One should do simple things like downloading from right sites and avoid staying logged on.
Technology has been making banking instant and convenient.
To make it even more user-friendly, many banks have recently offering fund transfers to customers’ contacts in social media.
Last week, Axis Bank launched PingPay, a multi-social payment app that allows customers to send money to their contacts across Facebook, Whatsapp, Twitter, SMS or e-mail.
Kotak Mahindra Bank and ICICI Bank, too, offer similar services through Kaypay and Pockets, respectively.
According to security experts, as usage of mobile apps pick up, so will the threat of malicious apps and cyber crime.
In April, the Reserve Bank of India had to issue a warning about a mobile application doing the rounds on WhatsApp.
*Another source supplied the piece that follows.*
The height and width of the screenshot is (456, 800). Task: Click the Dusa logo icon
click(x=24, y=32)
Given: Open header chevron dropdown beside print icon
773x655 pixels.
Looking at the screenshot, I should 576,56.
Bearing the RBI logo, the app said users could check the balance in multiple bank accounts through this single piece of software.
“As of today, mobile apps are safer than net banking services offered on desktop/laptops. It’s not because the apps are more secure.
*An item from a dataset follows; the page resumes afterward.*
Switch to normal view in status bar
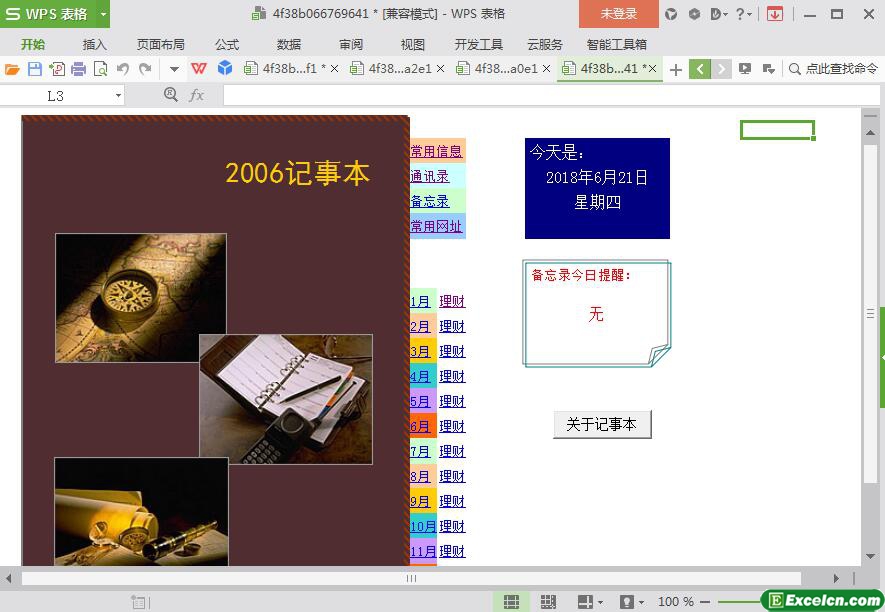This screenshot has width=885, height=612. (511, 601)
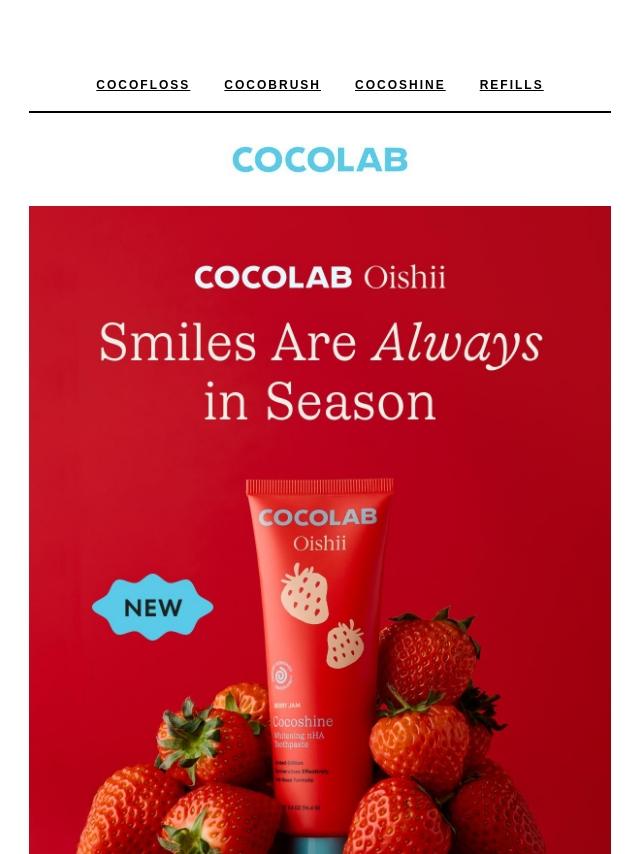
Task: Click the large strawberry illustration on the tube
Action: pos(305,594)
“Rather, it’s because hackers and cyber criminals have still not turned their attention to mobile aggressively,” says Sanjay Katkar, chief technology officer and co-founder, Quick Heal Technologies.
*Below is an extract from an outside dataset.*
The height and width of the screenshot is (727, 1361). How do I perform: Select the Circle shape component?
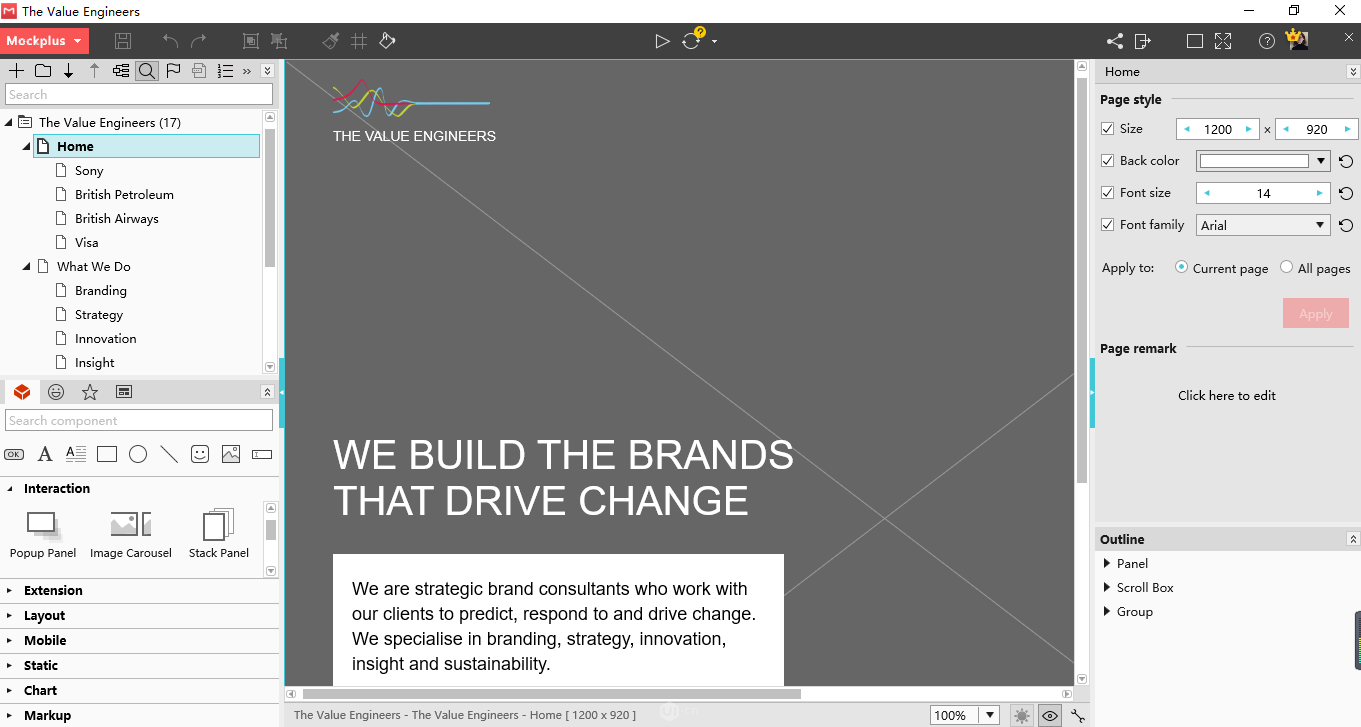[x=138, y=454]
He explains that the mobile apps are not yet the prime focus because the population of people banking through mobile compared to net banking is minuscule.
According to RBI records, of the 589 million bank account holders, 22 million customers use mobile banking apps.
While banks have made their apps secure and also use two-way authentication to avoid fraudulent transactions, experts say a majority of the security breach is about data, which is beyond the control of banks.
Cyber criminals plant malicious apps when users download from unverified source -- other than Google Play or Apple App Store -- or when existing apps in their smart phone take them to a third-party website.
“The malicious apps can take screen shots and also record keys that users enter.
“They also exploit vulnerabilities in the banking apps,” says Katkar.
The data can later be used to set traps and steal money.
According to the Quick Heal Quarterly Threat Report for the first quarter of 2015, the last few months have seen an exponential growth in the incidents of malware attacks on Android mobile banking apps.
The Android.Wroba.A malware, known as a banking Trojan, looks like a trustworthy app, but is created specifically to steal financial and personal information such as credit card details, online banking login credentials, personal information and more.
To ensure that you do not become prey, first and foremost avoid downloading apps from unofficial websites.
“Users should stick to Google Play Store and Apple App Store as they are constantly vetted for malicious apps,” says Deepak Sharma, executive vice-president (digital initiatives) at Kotak Mahindra Bank.
“He advises users to check the publisher of the software and avoid apps that are recently launched and have few users.
While it is not possible to get bank account-related data if a cyber criminal hacks into your social media account, experts said that users need to keep the access secure. Majority of the people don’t log out of their social media accounts once their session is over. To ensure safety, don’t remain signed in.
Jairam Sridharan, head, retail lending & payments at Axis Bank, says the device itself needs to be secure by a password to avoid unauthorised access.
To ensure the existing apps don’t lead you to third-party websites that install malicious software, a security software is a must on smart phones.